__ACTIONS TO TAKE__
1. In the discussion about a Yup'ik disambiguation page, what reason is given for why singulars and plurals are normally combined on a single disambiguation page?
2. Carry on the discussion about a Yup'ik disambiguation page, picking up after its last comment.

__PASSAGE SHOWN__

Pinging participants in the previous RM: Naulagmi, Cuchullain, Amakuru. – Uanfala (talk) 23:59, 24 January 2019 (UTC)
  • Comment. I think the existing Yupik (disambiguation) page can serve for both Yup'ik and Yupik. It already has three entries spelled "Yup'ik", including the two that would be on the proposed page, and splitting it serves no useful purpose. Whatever the outcome of this proposal we should have a redirect at Yup'ik (disambiguation). 62.165.227.102 (talk) 06:10, 25 January 2019 (UTC)
    • Yupik (disambiguation) serves well the purpose of listing all the entities that a reader searching for "Yupik" might be looking. But a reader who explicitly includes the apostrophe in their search is looking for a narrower set of entities and redirecting them to a dab page where these entities are (potentially confusingly) interspersed with entities that are not referred to by that specific term, is not doing that reader much of a service. – Uanfala (talk) 12:15, 25 January 2019 (UTC)
I can see it being a disservice if the page were long, but it is not. The same "narrowing" argument can be argued for people searching terms with capital letters, hyphens, plurals and other WP:SMALLDETAILS.
For example the separate Cup'ik (disambiguation) mentions both the Central Alaskan Yup'ik people (with the apostrophe) and Yupik (without it), Cup'ig redirects to Nunivak Cup'ig language, yet the plural/demonym Cup'ik could target Chevak Cup’ik language (which Cup’ik does: yes, those are "curly" apostrophes) but actually targets Yup'ik as does Cupik, even though the article doesn't mention Cupik and the disambiguation page gives it as an alternative spelling for Central Alaskan Yup'ik people.
To make a two-entry DAB would seem to confuse things further. With more than two entries, it would overlap with the existing DABs for these cognates.Yup'ik#Naming has a nice table with the variants, and we don't seem always to be following them with the redirects, so that forms part of my confusion. 62.165.227.102 (talk) 15:36, 25 January 2019 (UTC)
It's not an issue of length, but of readers's ease of finding what they're looking for. What we have here is not quite the same situation as with other SMALLDETAILS dabs. The reason why singulars and plurals are normally combined on a single dab page is that they usually refer to the same set of entities. Variants with diacritics or capitals are often combined because these differences aren't normally relevant for how readers search (not many people distinguish caps in their searches, and very few English wikipedia users make use of diacritics). That's not the case here: unlike diacritics, the apostrophe is easily accessible on average English keyboards, and its presence is something that our readers are likely to notice. Of course, not all readers will have paid attention to it – and that's why Yupik (disambiguation) has entries for "Yup'ik" as well. But for a readers who searches specifically for "Yup'ik", I don't see how it can be confusing if they're presented with the two topics that are known by this name, and I really don't see how it can be an improvement to direct them to a page that also lists several articles that are not known by the name. – Uanfala (talk) 16:33, 27 January 2019 (UTC)

__GIVEN INFORMATION__
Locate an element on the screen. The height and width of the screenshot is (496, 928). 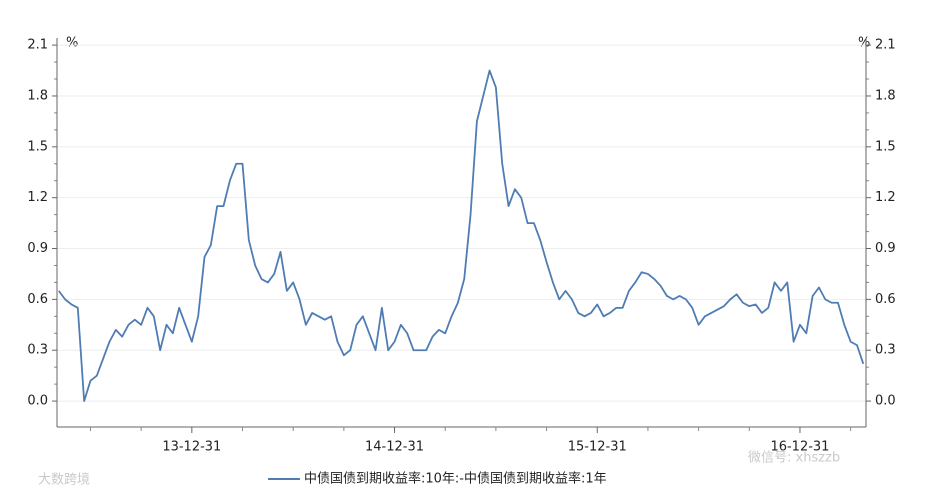
y-unit-left: % is located at coordinates (72, 44).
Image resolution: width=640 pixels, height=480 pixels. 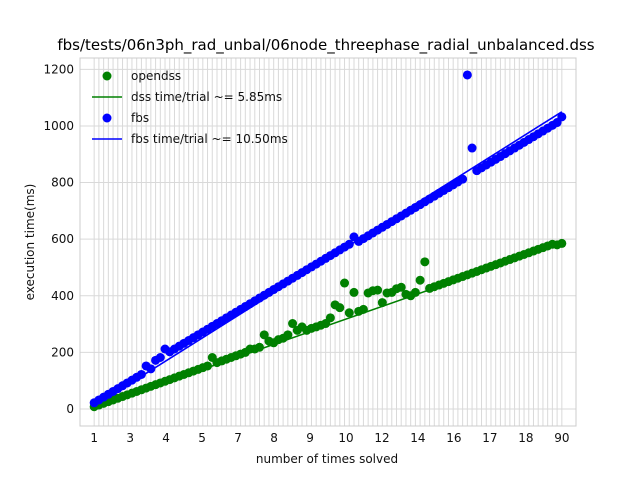 I want to click on x-tick-label: 4, so click(x=166, y=438).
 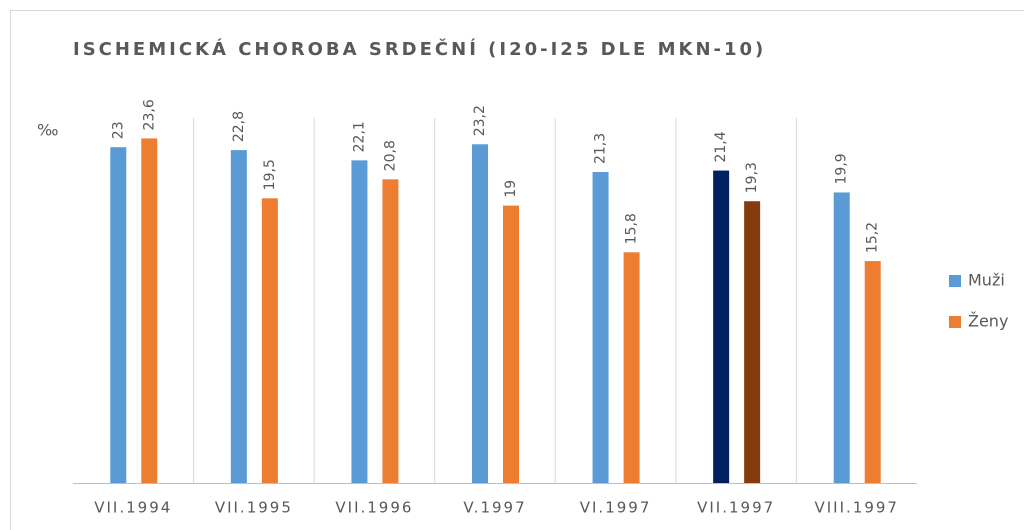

__EXERCISE RESULTS__
1. They usually refer to the same set of entities.

2.
Because either it would duplicate the content at Yupik (disambiguation), or (as you proposed) split the disambiguation page which makes the Yup'ik articles harder to find for people typing "Yupik". It also obscures the relationship between these ethnic and language groups
It is already hard enough to see the meat for the potatoes, with Central Alaskan Yupik going to a different target from Central Alaskan Yup'ik, Cup'ik different from Cup’ik and so on. Some of the redirects' targets are Just Plain Wrong(tm) and I hope we can fix them during, or soon after, this discussion.
In this set of "Yupik" topics we also have Alutiiq, Alutiiq people redirecting to it, Alutiiq language and similarly Siberian Yupik, Siberian Yupik people redirecting to it and Siberian Yupik language, and so on. I'm inferring an intent to move all the "people" articles to have titles with "people" in them – something I would support. But if we continue to list all of the topics at the small disambiguation page covering the whole set, it seems needless to have tiny disambiguation pages at each of Siberian Yupik, Alutiiq, Yup'ik and Cup'ik. If we are not going to put them all on one page (obeying some sort of Law of Demeter), the "Yupik" disambiguation page becomes the root of a tree mimicking the structure of the ethnography itself, which somewhat begs the question. 94.21.204.175 (talk) 00:50, 28 January 2019 (UTC)
I'm not proposing to split the big dab page at Yupik (disambiguation). All I'm proposing is the creation of a separate one at Yup'ik. Yes, it will duplicate some of the content in the big dab, but I'm not sure I see a problem with that; this is inevitable when different terms have overlapping referents. – Uanfala (talk) 01:09, 28 January 2019 (UTC)
Sorry, I was wrong to infer that you were suggesting a split.
If we have these WP:TWODABS, they can be linked in the "main" Yupik DAB, which would become more tree-structured. You have WP:NCLANG#Languages and their speakers on your side there, which says "If no primary topic exists, a disambiguation page containing links to both articles (and other ambiguous articles) should be created at the base name" (my emphasis). It doesn't say create a redirect, which is what I and others are supporting.
These mini-DABs have a marginal utility for readers typing exactly "Yup'ik", "Aluetiiq" etc., but there's a disutility in linking at the main DAB where readers can click through without getting any benefit. If they're redirects, they don't have to be linked at the DAB. (Of course, we can just WP:IAR and not link the mini-DABs at the main DAB.) Neither prevents editors giving us this kind of surprise where the people (currently at the base page name) are conflated with the language.
I think we've run as far as we can over this point. I think conensus is that there should be "people", "language" and "base name" pages, happily in line with WP:NCLANG, and that's the main thrust of your proposal. 94.21.204.175 (talk) 09:32, 28 January 2019 (UTC)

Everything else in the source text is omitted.